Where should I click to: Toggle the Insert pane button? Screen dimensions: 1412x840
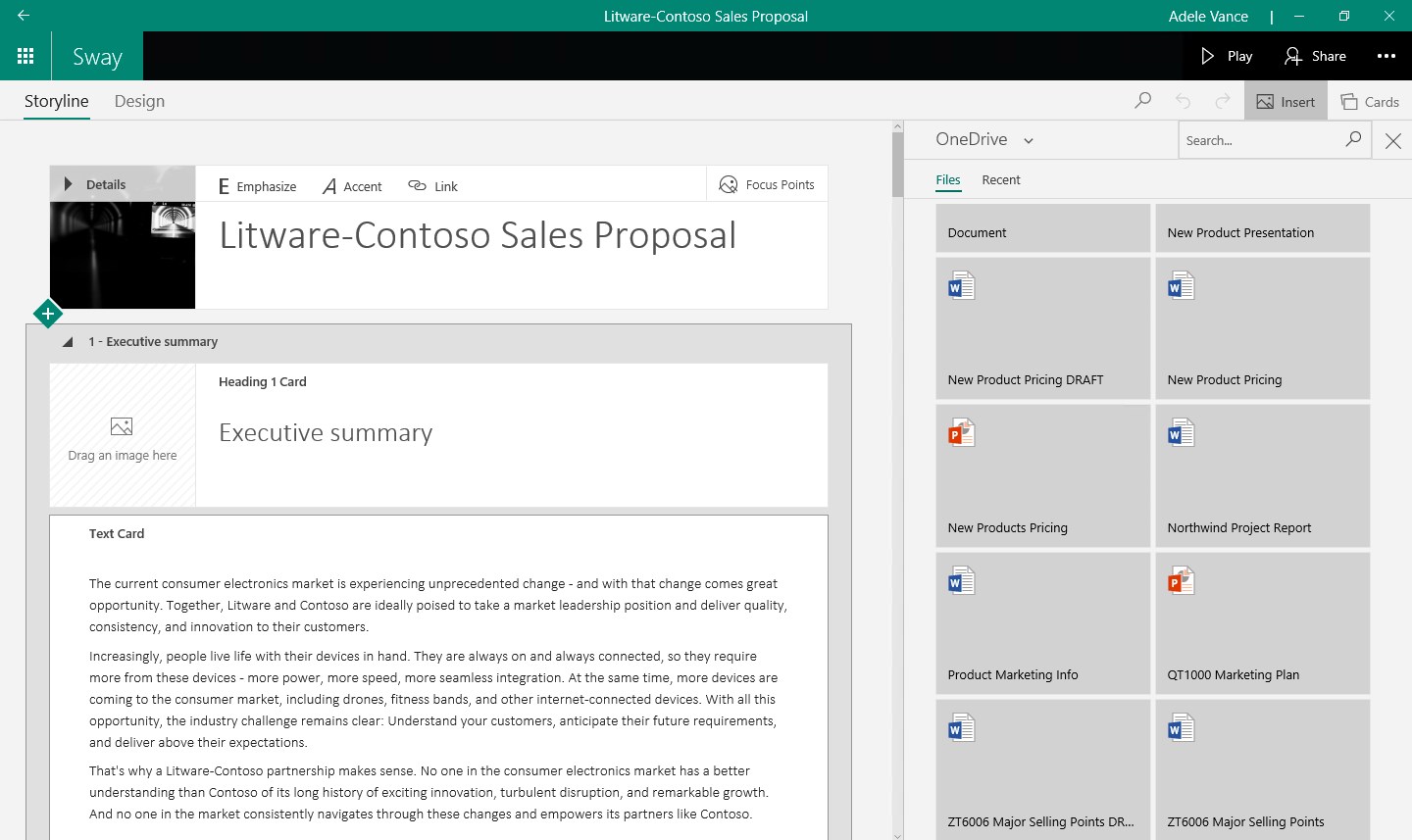(x=1286, y=101)
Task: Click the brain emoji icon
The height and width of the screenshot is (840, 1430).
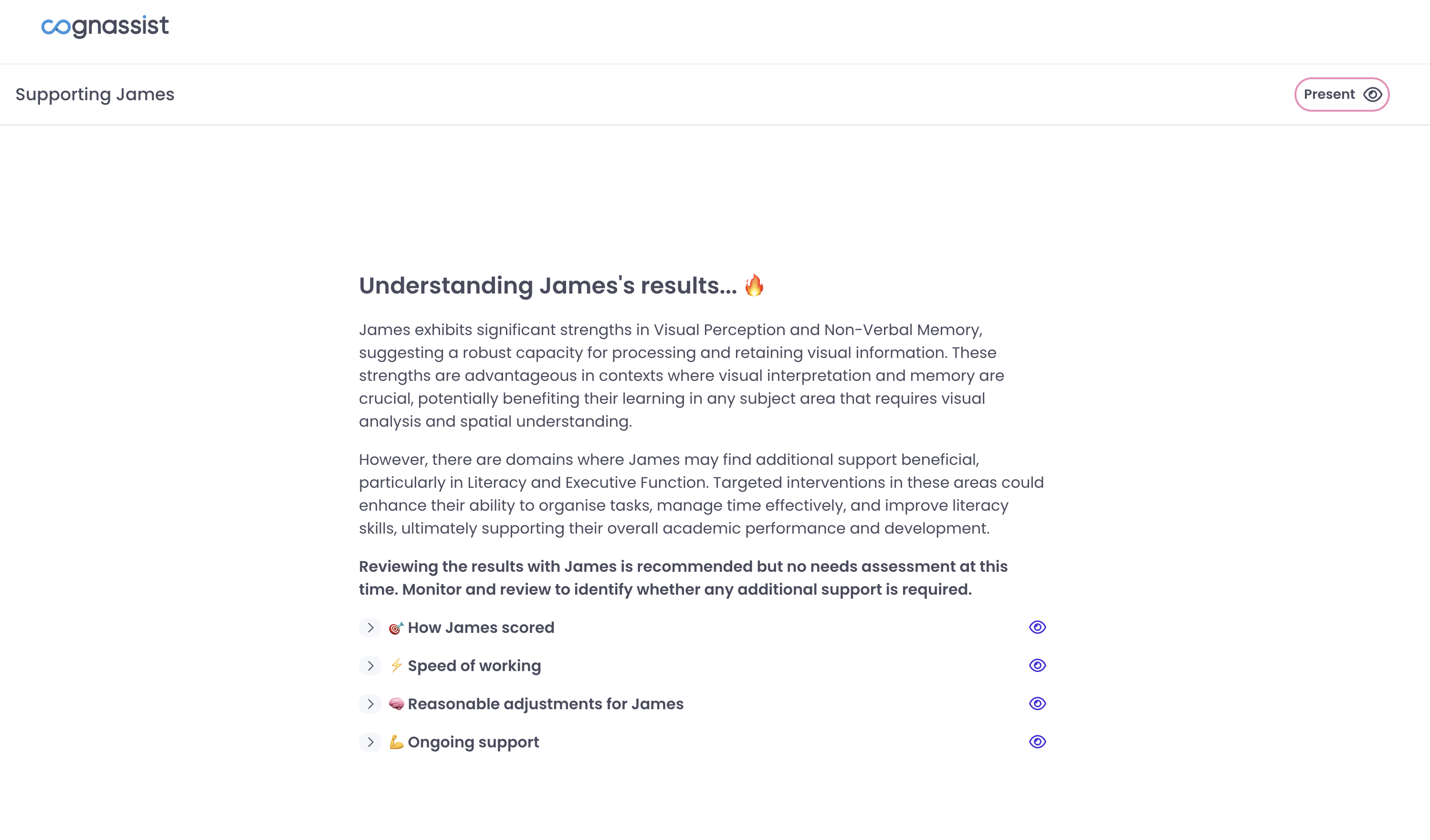Action: [x=396, y=704]
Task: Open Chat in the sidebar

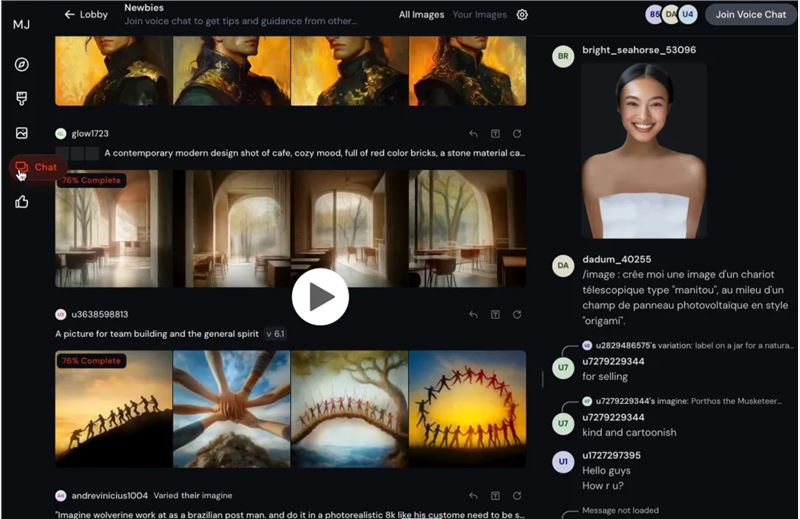Action: (35, 167)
____
### Problem statement:
Print the material above exactly as it appears, but not its pictures.

### Expected answer:
Where should I click to: Toggle the Insert pane button? Screen dimensions: 1412x840
(x=1286, y=101)
Task: Click the brain emoji icon
The height and width of the screenshot is (840, 1430).
Action: [x=396, y=704]
Task: Open Chat in the sidebar

Action: (35, 167)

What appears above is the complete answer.